▸ Obiettivi:
A. Secondo il testo sugli esordi degli AC/DC, in quale data si esibisce per la prima volta il quintetto?
B. In base al testo sugli esordi degli AC/DC, spiega perché Angus si presenta sul palco con una divisa da scolaro.
C. Prosegui il testo sugli esordi degli AC/DC a partire dalla sua ultima frase.

**** Brano scelto

All’inizio degli anni Sessanta William Young decide di lasciare la Scozia per portare la moglie e i suoi otto bambini in Australia, Paese in forte crescita economica. Appena compiuti 15 anni entrambi i figli più piccoli, Malcolm (1953) e Angus (1955), smettono di tormentare i loro insegnanti e lasciano la scuola per cercarsi un lavoro. Ben presto però si accorgono che un lavoro “9 to 5 ” non fa per loro, d’altronde un impiego in una fabbrica di reggiseni perde facilmente appeal se quando torni a casa la trovi circondata di ragazzine che urlano il nome del tuo fratello più grande (George), diventato una star nazionale con gli Easybeats. Malcolm decide così di tentare la carriera del musicista e Angus lo segue a ruota. Dopo qualche esperienza in diverse band locali, decidono che in Australia c’è gran fame di rumoroso rock’n’roll e mettono insieme un gruppo con Larry Van Knedt (batteria), Colin Burgess (basso) e Dave Evans (voce). Il quintetto esordisce il 31 dicembre 1973 proponendo un set di cover di Chuck Berry, Beatles e Rolling Stones, e nell’aprile successivo incide il primo singolo grazie all’aiuto di George che, scioltisi gli Easybeats, lavora come produttore per la Albert con l’ex compagno Henry Vanda. Fin dagli inizi Angus si presenta sul palco indossando una divisa da scolaro, in ricordo dei tempi in cui appena finite le lezioni si precipitava a suonare senza nemmeno passare da casa a cambiarsi, e suona gli assoli agitandosi come un ossesso nel tentativo di attirarsi le simpatie degli ubriaconi che popolano il circuito di locali frequentati dalla band. Trovandosi sempre più spesso ingaggiati in occasione di serate gay, i ragazzi si rendono presto conto che nello slang locale AC/DC significa “bisessuale”, ma accettano qualsiasi ingaggio, determinati a farsi conoscere da più gente possibile.

********
**** Blocco dati

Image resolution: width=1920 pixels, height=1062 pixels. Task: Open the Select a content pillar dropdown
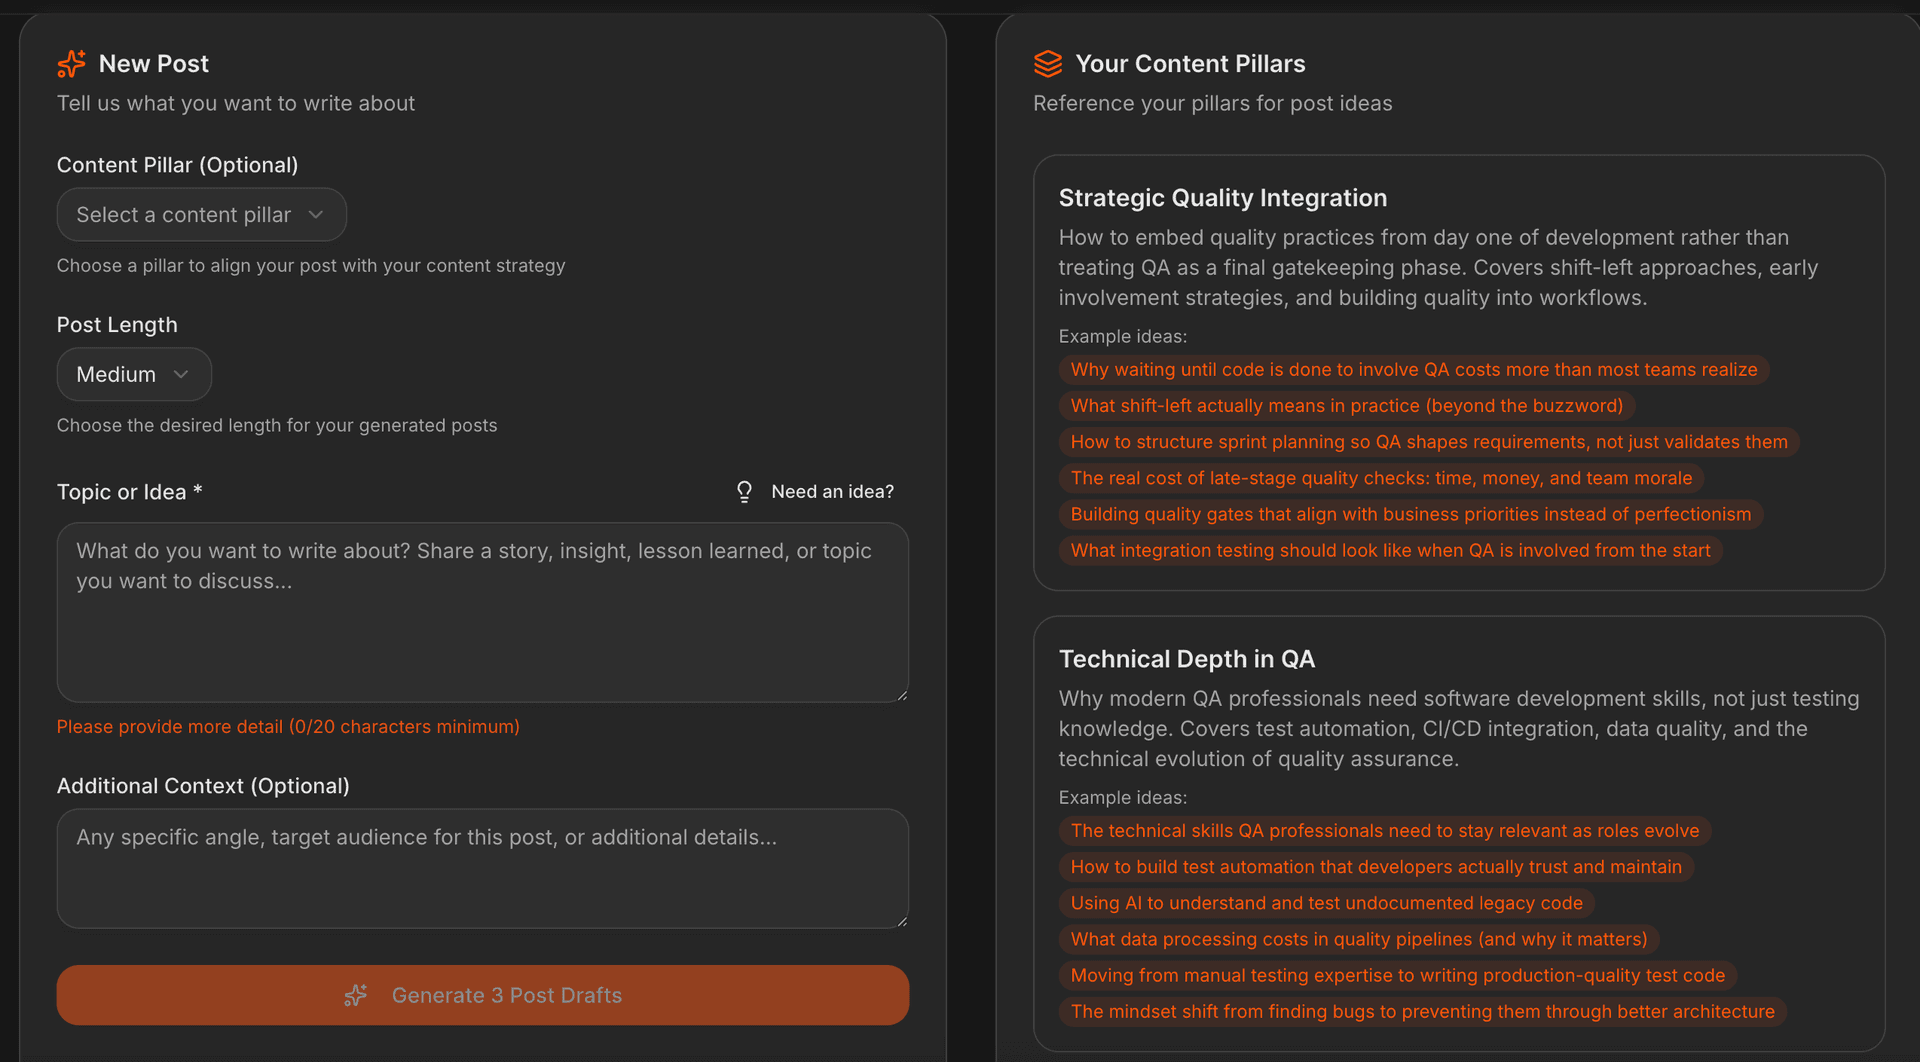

********

▸ Risposte raccolte:
A. Il quintetto esordisce il 31 dicembre 1973.

B. La divisa ricorda i tempi in cui Angus, appena finite le lezioni, correva a suonare senza passare da casa a cambiarsi.

C.
Nel settembre ‘74 i fratelli Young allontanano Dave Evans, esasperati dai suoi atteggiamenti divistici e dal suo look glam che contrasta con l’immagine dichiaratamente proletaria del resto del gruppo. Tramite un amico comune si ritrovano a jammare con un brutto ceffo di nome Bon Scott che ha già alle spalle esperienze con Valentines e Fraternity e ha appena passato un mese in trazione a causa di un grave incidente motociclistico. Pur avendo iniziato la sua carriera come batterista, Bon è un frontman nato, un sanguigno animale da palco in grado di far schiodare le terga dalle sedie anche al pubblico più indolente, di spezzare cuori, spaccare teste e di provocare la chiusura anticipata di un pub quando dopo un concerto decide di festeggiare con una bevuta. Successivamente la band si mette alla ricerca di un bassista, visto che Rob è troppo alto rispetto agli altri che non superano il metro e settanta, e di un batterista che riesca almeno a tenere il 4/4. Prima ancora di trovare i sostituti viene inciso il primo album High Voltage (1975), discreto lavoro che risente della realizzazione affrettata, ma che consente agli AC/DC di diventare molto noti a Melbourne, città diventata la loro nuova base operativa. Proprio dalla scena locale vengono i due nuovi membri Mark Evans (basso) e Phil Rudd (batteria, precedentemente nei Buster Brown insieme al futuro frontman dei Rose Tattoo Angry Anderson).
A luglio la formazione è rodata a sufficienza e si torna in studio per preparare T.N.T. che esce nel febbraio del 1976 e mostra un songwriting decisamente affinato. Ormai la fama è consolidata in tutto il Paese: è giunto il momento di programmare un tour in Gran Bretagna, reso possibile dall’appoggio offerto dalla Atlantic inglese. A marzo, prima di abbandonare la madre patria, i cinque registrano Dirty Deeds Done Dirt Cheap, che uscirà solo nove mesi dopo rivelandosi ancora migliore del suo predecessore.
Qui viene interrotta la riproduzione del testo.